Il proibizionismo sulle droghe, tra le altre cose, continua ad ammazzarci

Alla fine del 2025 scriviamo grossomodo le medesime cose che avremmo potuto scrivere agli albori del millennio o negli ultimi 30 anni del secolo scorso. Il proibizionismo sulle droghe continua ad ammazzarci: individui, diritti, economie, socialità. E siccome non siamo “tromboni” che scansano responsabilità e nascondono incapacità, siamo consapevoli di essere i principali responsabili di non aver modificato la legislazione nazionale e, più in generale, le legislazioni del resto del mondo.

Certo, le cose sono un po’ diverse da quando il presidente Usa Nixon nel 1971 iniziò la cosiddetta “war on drugs” a cui, tutti dipendenti da economia e cultura degli Usa (anche i suoi detrattori), si accodarono. Oltre alle “oasi” di legalizzazione per la cannabis tra cui, come Stato sovrano, emerge il Canada, in Italia, per esempio, i consumi di droghe illegali sono depenalizzati (ufficialmente non si va in galera ma si è soggetti a sanzione amministrativa). Ma le droghe continuano ad essere illegali e usate, per il loro stigma, anche come abbeveratoio per iniziative politiche che poco hanno a che fare con le droghe (vedi Usa versus Venezuela, tra le ultime).

Come se non bastassero le religioni e i dogma economici, alla fine del secolo scorso, l’essere umano ha aggiunto anche le droghe come strumento di sottomissione e manipolazione degli individui. Pur se è ovvio che l’eccesso di droghe (legali o illegali non cambia) crea problemi a fisico e psiche dei consumatori, invece di limitarsi ad una gestione delle ricadute sanitarie, alcuni gestori di poteri ideologici e istituzionali hanno inventato il proibizionismo. Che, nonostante l’enorme ricaduta negativa su ogni aspetto di vita pubblica e privata, viene considerato male minore e valvola di sfogo di situazioni di cui non si è capaci di trovare soluzioni come, per esempio, la manodopera lavorativa e l’iniziativa  imprenditoriale.

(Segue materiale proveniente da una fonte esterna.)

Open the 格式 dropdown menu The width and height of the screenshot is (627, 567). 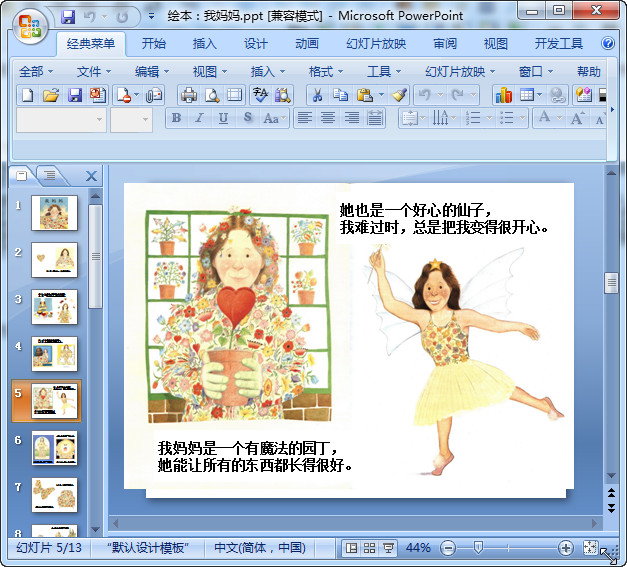point(326,71)
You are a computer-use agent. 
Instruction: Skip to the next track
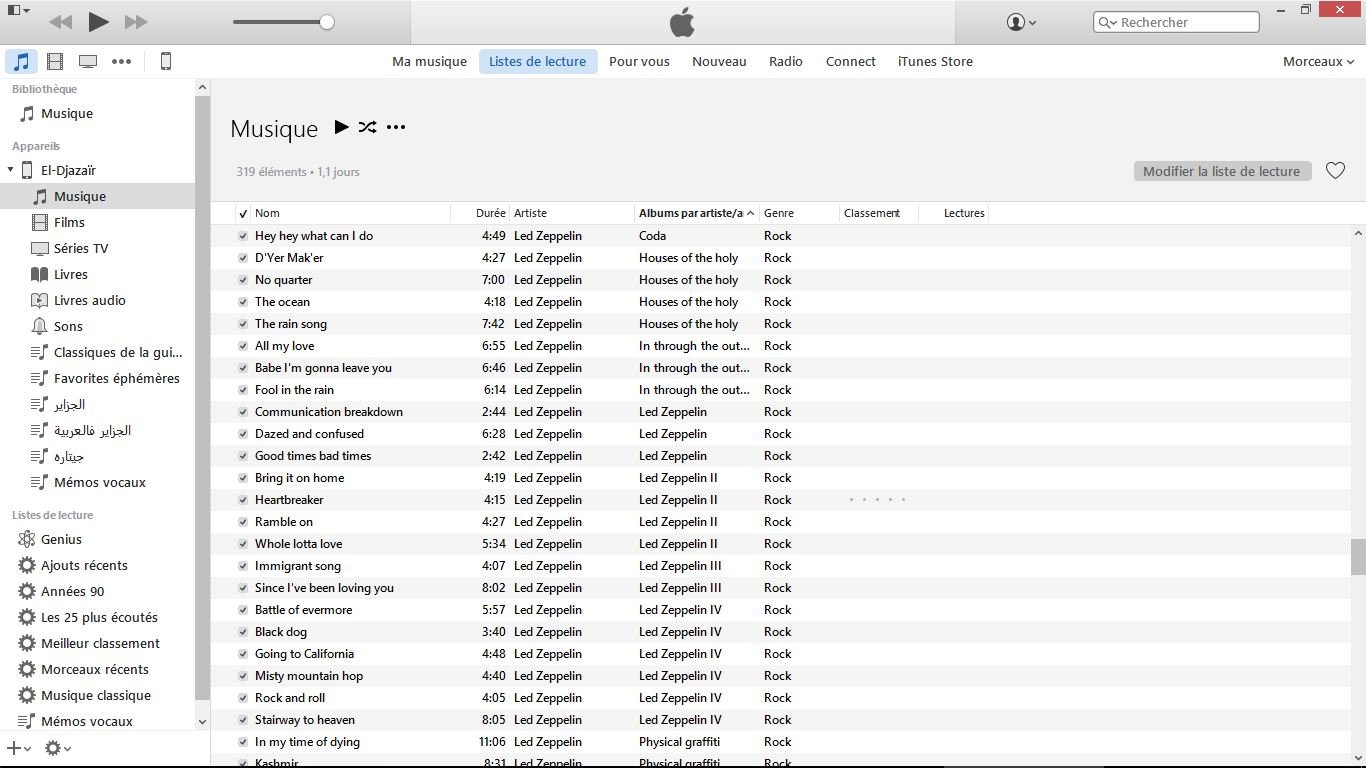tap(136, 22)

La nostra tenacia per la legalizzazione, quindi, non è servita. I nostri compagni di strada sono sparuti, frammentati e, sostanzialmente, poco interessati. Si pensi che il segretario di Radicali italiani, Filippo Blengino, oltre a fare lui stesso disobbedienza civile vendendo cannabis, invita chiunque a fare altrettanto… ma forze dell’ordine e giustizia e informazione lo considerano poco e, siccome non siamo più nel secolo scorso, e il male (proibizionismo) è stato assimilato in tutte le culture politiche come metastasi benigna, le sue azioni non modificano di un millimetro il “sonno della ragione” in materia.

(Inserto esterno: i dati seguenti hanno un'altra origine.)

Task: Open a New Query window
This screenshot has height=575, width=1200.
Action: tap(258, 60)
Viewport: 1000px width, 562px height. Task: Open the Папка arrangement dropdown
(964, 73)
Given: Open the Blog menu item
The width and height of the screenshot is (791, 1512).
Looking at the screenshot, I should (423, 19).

Aduc diffonde ogni settimana, con un suo osservatorio mediatico, i numeri dei danni del proibizionismo. Quelli della fine di quest’anno (1) sono meno della metà di quelli del 2024. Meno sequestri, vittime varie, giudizi, etc? Possibile… senza sottovalutare che, essendo il nostro un osservatorio mediatico e non scientifico/statistico, è molto probabile che l’attenzione e l’informazione in merito sia stata molto meno interessata che in passato… ché come accade per le guerre nel mondo, anche sui danni del proibizionismo ci si è “fatti il callo”, tant’è che se ne dà notizia giusto quando non se ne può proprio fare a meno.

Questa è la fotografia delle droghe illegali nel nostro vissuto.

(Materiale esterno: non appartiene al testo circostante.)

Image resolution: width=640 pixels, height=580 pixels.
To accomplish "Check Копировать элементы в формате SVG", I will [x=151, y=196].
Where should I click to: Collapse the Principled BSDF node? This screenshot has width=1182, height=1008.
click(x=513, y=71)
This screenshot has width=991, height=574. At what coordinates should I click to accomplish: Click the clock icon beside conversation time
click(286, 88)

Cioè: ci siamo abituati che siano illegali. L’illegalità è entrata a far parte del tessuto sociale, economico, istituzionale ed individuale. In altre parole: quelli che contrastano le droghe per religioni e dogma economici si sono maggiormente consolidati rispetto al passato. E’ stata fiaccata la volontà di chi dice di non volersi rassegnare al proibizionismo. Che sono diventati un po’ come quelli che, pur inferociti contro regimi e sistemi politici, reagiscono non partecipando al voto e lasciando che siano altri a decidere anche per loro…. e nel frattempo si arrangiano, che sia la quotidiana evasione fiscale che lo spinello coltivato in vaso in terrazza o acquistato dal pusher sempre presente sotto casa.